There are other cases of people who should be able digest lactose because of their genetics, but lose that ability late in life, either spontaneously or when the small intestine is damaged by disease or other traumas. In most cases, the lactose intolerance goes away when the underlying cause is treated, but some people become permanently lactose intolerant.
It seems possible, even probable, that such trauma to the digestive tract can trigger the same epigenetic change that normally turns off the lactase gene in childhood. Scientists have found other cases of such environmentally induced epigenetic changes, although more research is needed to establish the persistence and consequences of these alterations.
While the ability to produce the lactase enzyme persists into adulthood in only about 35% of adults worldwide, this proportion varies widely among ethnic groups. In the U.S., the proportion of lactose-tolerant people is about 64%, reflecting the mixture of ethnic groups that populate the country.
The ability of adults to digest lactose appeared in humans relatively recently.

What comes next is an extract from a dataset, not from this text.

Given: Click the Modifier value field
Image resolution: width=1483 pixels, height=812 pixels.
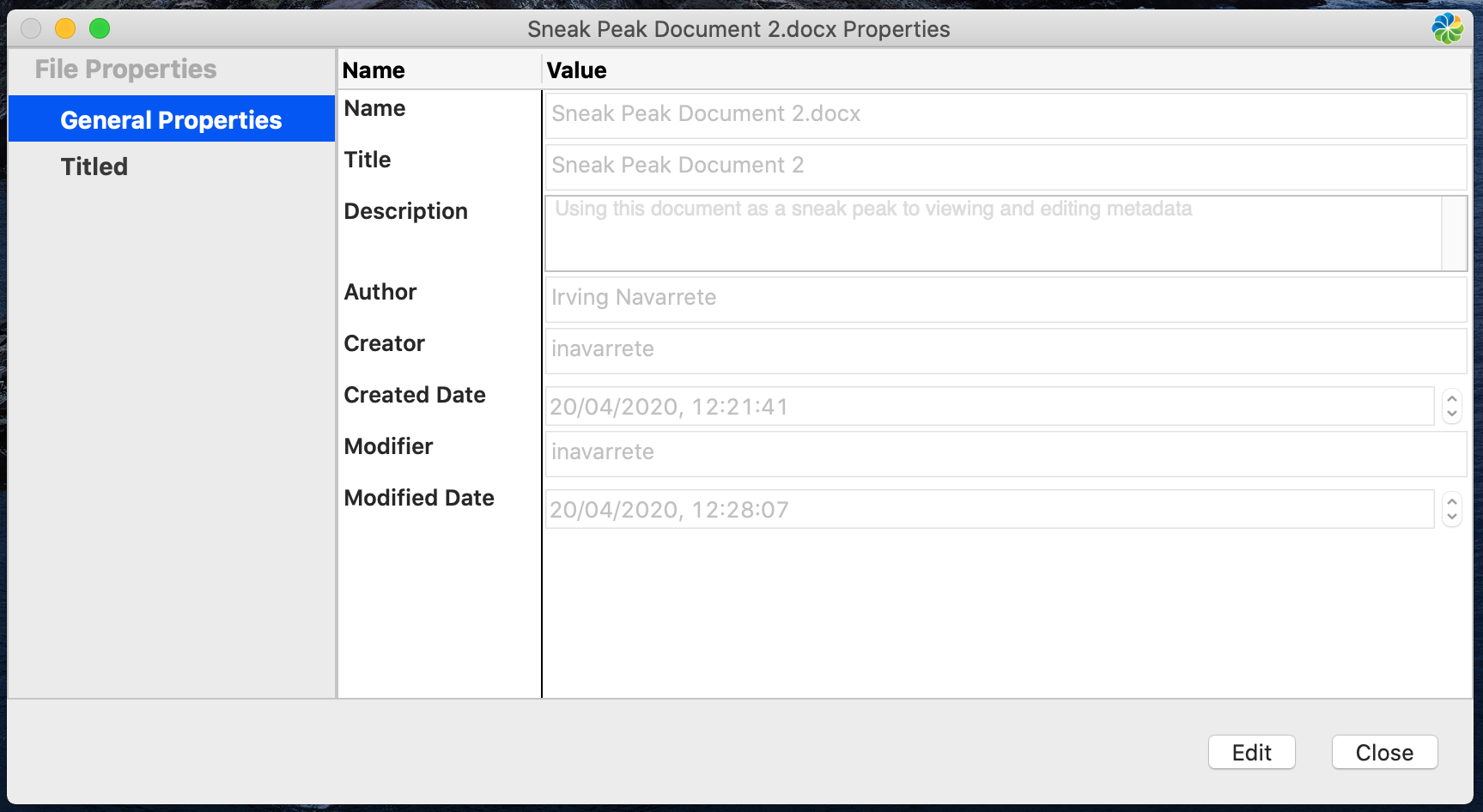Looking at the screenshot, I should [x=1005, y=452].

Specific genetic changes – known as single-nucleotide polymorphisms, SNPs – conveying lactase-persistence arose independently in various populations around the same time as their domestication of dairy animals. None of these SNPs are in the lactase gene itself, but instead are in a nearby region of the DNA that control its activity. Scientists have been trying to figure out how these changes exert their influence over this gene’s behavior.
Recently researchers have shown that one of the SNPs changes the level of epigenetic modification of the DNA in the lactase gene control regions. Specifically, the SNP prevents small chemical units, called methyl groups (which consist of one carbon and three hydrogen atoms) from being attached to the DNA. Methyl groups are especially important in regulating gene activity because when they are added to the DNA, they turn off the gene.
These studies imply that after early childhood, the lactase gene is usually shut off by DNA methylation. The SNPs that alter the DNA sequence in the control region, however, prevent this methylation from happening. This, in turn, results in the production of lactase because the gene is kept on.
To date, five different SNPs have been strongly associated with lactase persistence, and another 10 or so have been found in isolated populations. The estimated times of appearance of these SNPs in different cultures range from 3,000 (Tanzania) to 12,000 (Finland) years ago. That the trait persisted and spread in these populations indicates that the ability to digest milk beyond infancy had a significant selective advantage.
The symptoms of lactose intolerance include diarrhea, stomach pain, cramps, bloating and flatulence, all of which result from failure to break down lactose in the small intestine. As undigested lactose moves into the large intestine, water enters to reduce the lactose concentration, producing diarrhea. The lactose is eventually eaten by microorganisms in the large intestine, producing, as byproducts, various gases that cause bloating, cramping and flatulence.
Recent studies have shown that the symptoms of lactose intolerance can be relieved in some people by changing the population of their intestinal microbes, called the microbiome, to encourage lactose-digesting bacteria. Specifically, bacteria, called “lactic acid bacteria,” eat the lactose but produce the byproduct lactic acid instead of gas. While lactic acid has no nutritional value, it does not produce the unpleasant symptoms of lactose intolerance. This adaptation of the intestinal microbiome may be how some ancient pastoral populations with no genetic evidence of lactase persistence tolerated a dairy-rich diet.
Ingesting lactic acid bacteria as a probiotic can alleviate the symptoms of lactose intolerance, but these bacteria may not persist in the colon. A promising new strategy is to “feed” the lactic acid bacteria a complex sugar that they can digest but humans cannot. In initial clinical trials, subjects using this “prebiotic” reported improved lactose tolerance and had a corresponding shift in their intestinal microbiome. Larger clinical trials are in progress.
So there is hope for lactose-intolerant people that real ice cream may be on the menu again.